The priority list of contacts ensures that there is always someone who can oversee your doctor decisions, but that’s not all. The person contacted has a right to object to the decisions made by your healthcare providers, and so does any person who is next in line of priority to that person. So even if the people you name as contacts do not object, other people may have the right to object instead. All objections must be made according to the procedures described above.
It should give you additional peace of mind to know that you may revoke a living will at any time in any way by advising your doctor. You can also advise other people that you want to revoke your living will and tell them to let your doctor know. Your doctor is allowed to rely on what they say. You are not required to put your revocation in writing (although it may be wise to do so).

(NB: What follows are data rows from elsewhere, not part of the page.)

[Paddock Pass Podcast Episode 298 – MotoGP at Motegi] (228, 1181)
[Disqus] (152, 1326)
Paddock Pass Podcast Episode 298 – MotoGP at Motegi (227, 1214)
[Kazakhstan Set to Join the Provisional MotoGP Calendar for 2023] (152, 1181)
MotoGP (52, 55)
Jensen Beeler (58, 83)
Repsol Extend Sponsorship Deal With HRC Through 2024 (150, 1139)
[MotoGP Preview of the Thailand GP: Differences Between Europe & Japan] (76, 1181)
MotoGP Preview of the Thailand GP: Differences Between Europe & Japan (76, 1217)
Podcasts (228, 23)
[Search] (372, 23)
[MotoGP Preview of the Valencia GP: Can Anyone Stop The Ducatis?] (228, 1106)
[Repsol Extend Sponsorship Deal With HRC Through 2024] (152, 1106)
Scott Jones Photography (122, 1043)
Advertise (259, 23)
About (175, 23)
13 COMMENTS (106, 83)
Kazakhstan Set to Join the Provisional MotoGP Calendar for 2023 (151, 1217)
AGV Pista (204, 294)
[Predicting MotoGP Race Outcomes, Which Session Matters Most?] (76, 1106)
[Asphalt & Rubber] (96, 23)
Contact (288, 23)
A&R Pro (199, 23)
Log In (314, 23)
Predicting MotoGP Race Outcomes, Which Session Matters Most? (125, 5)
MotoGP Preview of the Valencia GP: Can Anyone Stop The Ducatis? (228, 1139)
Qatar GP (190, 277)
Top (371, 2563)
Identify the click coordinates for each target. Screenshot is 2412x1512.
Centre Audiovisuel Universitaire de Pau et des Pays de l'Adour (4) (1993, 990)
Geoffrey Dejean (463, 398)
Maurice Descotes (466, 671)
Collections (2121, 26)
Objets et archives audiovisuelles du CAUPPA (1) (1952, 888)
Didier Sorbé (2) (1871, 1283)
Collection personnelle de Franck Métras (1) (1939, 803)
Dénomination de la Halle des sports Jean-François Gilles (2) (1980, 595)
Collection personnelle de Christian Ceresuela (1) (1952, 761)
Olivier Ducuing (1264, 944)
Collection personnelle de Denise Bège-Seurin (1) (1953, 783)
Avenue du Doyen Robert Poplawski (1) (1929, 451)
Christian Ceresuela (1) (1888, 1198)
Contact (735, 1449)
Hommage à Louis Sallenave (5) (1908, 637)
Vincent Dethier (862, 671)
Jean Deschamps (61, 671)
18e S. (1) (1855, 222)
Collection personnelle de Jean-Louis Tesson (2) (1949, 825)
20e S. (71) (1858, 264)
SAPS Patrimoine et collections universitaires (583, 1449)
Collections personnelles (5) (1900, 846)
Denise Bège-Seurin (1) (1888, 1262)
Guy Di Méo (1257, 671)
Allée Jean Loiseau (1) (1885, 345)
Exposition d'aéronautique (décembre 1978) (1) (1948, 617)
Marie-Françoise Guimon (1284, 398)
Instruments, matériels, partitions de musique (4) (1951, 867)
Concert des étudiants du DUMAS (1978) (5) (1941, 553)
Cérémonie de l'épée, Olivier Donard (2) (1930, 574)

You can make your intentions about withholding CPR known in your living will. You can also do so by using a bracelet, necklace, or wallet card approved by the Ohio Department of Health. If you have a DNR order using these devices, you can revoke that by destroying the wallet card or removing the necklace or bracelet. If you revoke a living will, it revokes the DNR order contained in that living will.
The decision to let healthcare professionals know in advance that you do not want life-sustaining treatment or CPR is an intensely personal, and sometimes, spiritual decision. It should not be taken lightly. It is a decision that you should discuss with your family members and other advisors. Once you complete your advance directives you should make sure others know. If there is something in your life that causes you to change your mind about withholding life-sustaining treatment, you should make that known others as soon as possible. If instead you are afraid that someone may make a mistake and no one will be there to stop it, you should be sure to name reliable contact people who understand your wishes. In the unlikely event that there is disagreement about withholding life-sustaining treatment, the law gives those people plenty of tools to use to protect your interests.